Fetzer: We guarantee with a given probability that incorrect output will not be caused by hardware faults. A terminated action can either be re-executed locally or remotely. We cover all hardware failures, which means we can identify all failures without having to make any assumptions about the type of failures that might occur. In addition, software failures need to be addressed, that means, users must check whether the software works properly and whether the right software is being run. Therefore, in other works we are also concerned with model checking, a procedure for validating programs (models) in a fully-automated process. Furthermore, we are also investigating code injection attacks, which is a way to “inject” code into a computer program or system. This method is usually used for negative purposes, such as gaining unauthorized access to systems. It thus reduces the reliability of systems.

What difficulties have you encountered during the development?

Fetzer: It is very difficult to encode general programs. The code for small cyclic programs i.e. those that execute the same code cyclically – used, for example, in programmable logic controllers (PLCs) – can sometimes still be calculated statically. However, most applications are non-cyclical programs. In this case there are too many possible paths to be able to calculate the code statically. Finding a solution to this problem was the biggest hurdle during the development process, but we overcame it. Previously, we only knew how a few operations were coded. Now we have found codes for all possible operations. For example, even dividing two numbers was not possible using code before.

Do you already know where you would like to see the software in operation?

Fetzer: We do, of course, have a few key areas in mind where we would like to test and install the system. The automotive industry would be an ideal candidate. However, a range of other critical application areas could also benefit from the development, for example aerospace, chemical industries, railway, power etc. We are still looking for partners.

When do you hope to complete your software?

Fetzer: We have installed a prototype at TU Dresden which is currently being validated using error injection experiments. We have developed a tool that not only injects errors into programs, but also tracks how they are propagated and detected.

In the near future – from around 2012 – the variability of transistors on chips will increase to such an extent that a large number of transistors will not be able to work correctly anymore.

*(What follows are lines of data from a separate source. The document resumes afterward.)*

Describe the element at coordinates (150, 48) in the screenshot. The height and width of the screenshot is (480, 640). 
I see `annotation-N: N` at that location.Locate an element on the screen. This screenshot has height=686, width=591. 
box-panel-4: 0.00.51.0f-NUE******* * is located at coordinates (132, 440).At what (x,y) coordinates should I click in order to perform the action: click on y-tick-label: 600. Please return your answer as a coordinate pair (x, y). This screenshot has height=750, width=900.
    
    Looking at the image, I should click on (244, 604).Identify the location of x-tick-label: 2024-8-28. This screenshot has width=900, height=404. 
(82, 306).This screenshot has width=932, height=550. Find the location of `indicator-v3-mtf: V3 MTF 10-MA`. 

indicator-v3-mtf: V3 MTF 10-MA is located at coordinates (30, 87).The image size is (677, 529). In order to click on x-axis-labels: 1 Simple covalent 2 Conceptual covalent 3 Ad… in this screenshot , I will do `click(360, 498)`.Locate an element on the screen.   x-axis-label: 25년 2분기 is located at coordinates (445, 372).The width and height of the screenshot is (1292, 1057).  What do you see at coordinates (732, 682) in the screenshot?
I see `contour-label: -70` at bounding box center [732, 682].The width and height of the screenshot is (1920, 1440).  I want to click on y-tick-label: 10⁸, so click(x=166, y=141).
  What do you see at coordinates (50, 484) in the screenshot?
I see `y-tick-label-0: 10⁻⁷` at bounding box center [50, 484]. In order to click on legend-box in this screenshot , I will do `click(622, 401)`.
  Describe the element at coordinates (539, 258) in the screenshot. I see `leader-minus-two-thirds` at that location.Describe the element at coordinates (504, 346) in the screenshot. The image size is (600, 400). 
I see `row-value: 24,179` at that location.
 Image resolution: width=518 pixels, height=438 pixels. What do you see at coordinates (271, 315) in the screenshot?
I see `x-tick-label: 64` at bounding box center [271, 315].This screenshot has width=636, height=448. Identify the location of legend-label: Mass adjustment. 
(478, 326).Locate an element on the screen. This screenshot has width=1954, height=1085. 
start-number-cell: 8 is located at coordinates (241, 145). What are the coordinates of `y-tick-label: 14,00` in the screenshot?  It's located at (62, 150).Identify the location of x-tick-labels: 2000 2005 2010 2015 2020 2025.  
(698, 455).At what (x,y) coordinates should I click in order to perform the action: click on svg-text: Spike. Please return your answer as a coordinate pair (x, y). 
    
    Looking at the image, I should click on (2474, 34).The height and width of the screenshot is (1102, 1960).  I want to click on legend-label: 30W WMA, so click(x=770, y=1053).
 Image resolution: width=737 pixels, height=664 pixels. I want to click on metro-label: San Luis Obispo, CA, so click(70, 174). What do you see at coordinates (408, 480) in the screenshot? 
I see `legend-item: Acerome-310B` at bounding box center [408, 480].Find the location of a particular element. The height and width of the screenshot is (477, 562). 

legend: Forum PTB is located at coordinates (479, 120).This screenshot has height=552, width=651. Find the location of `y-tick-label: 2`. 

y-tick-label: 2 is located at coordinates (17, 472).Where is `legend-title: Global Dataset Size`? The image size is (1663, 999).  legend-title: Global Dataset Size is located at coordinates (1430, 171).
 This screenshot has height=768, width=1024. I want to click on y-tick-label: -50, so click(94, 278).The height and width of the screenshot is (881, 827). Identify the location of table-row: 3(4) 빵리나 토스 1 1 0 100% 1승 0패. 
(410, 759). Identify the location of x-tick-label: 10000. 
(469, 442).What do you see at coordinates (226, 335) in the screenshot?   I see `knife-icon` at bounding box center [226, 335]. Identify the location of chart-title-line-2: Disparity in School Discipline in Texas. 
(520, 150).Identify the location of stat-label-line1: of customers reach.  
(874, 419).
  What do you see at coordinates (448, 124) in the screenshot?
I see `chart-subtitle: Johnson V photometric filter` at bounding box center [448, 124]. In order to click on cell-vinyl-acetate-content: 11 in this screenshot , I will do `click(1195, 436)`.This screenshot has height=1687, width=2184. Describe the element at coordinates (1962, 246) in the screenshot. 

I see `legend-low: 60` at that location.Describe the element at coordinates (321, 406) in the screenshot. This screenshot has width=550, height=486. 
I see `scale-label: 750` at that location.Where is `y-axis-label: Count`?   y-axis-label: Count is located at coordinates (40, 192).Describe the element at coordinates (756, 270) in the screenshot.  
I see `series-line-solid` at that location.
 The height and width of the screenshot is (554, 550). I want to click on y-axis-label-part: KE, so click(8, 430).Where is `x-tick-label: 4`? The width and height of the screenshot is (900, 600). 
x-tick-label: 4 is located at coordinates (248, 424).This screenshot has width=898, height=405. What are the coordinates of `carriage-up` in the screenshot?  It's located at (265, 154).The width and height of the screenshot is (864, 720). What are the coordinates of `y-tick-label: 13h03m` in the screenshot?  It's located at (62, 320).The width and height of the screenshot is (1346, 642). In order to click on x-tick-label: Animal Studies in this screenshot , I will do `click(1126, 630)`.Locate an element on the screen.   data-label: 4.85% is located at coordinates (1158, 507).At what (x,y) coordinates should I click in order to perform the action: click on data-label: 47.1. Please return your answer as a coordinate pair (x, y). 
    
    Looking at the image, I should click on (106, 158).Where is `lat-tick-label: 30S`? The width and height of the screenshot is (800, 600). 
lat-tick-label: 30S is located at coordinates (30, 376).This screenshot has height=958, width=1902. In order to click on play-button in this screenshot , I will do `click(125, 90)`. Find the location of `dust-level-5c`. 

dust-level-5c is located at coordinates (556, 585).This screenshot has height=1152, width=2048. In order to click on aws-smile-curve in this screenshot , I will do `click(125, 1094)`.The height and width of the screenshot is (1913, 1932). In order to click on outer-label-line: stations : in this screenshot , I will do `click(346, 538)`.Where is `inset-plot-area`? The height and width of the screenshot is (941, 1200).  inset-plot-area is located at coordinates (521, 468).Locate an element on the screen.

This means it will be very difficult to guarantee that programs are executed correctly. Our software would be able to offer such a guarantee, since the probability that it would not detect an incorrect execution is negligible. We hope that our software will be ready for a wider market within the next five years.

Will mankind ever be able to rely 100 percent on technology?

Fetzer: There is no such thing as 100 percent dependability. Therefore, computers should only be installed in critical systems when they increase dependability. In many cases, this means that a human still has to be “in the loop” to monitor these systems.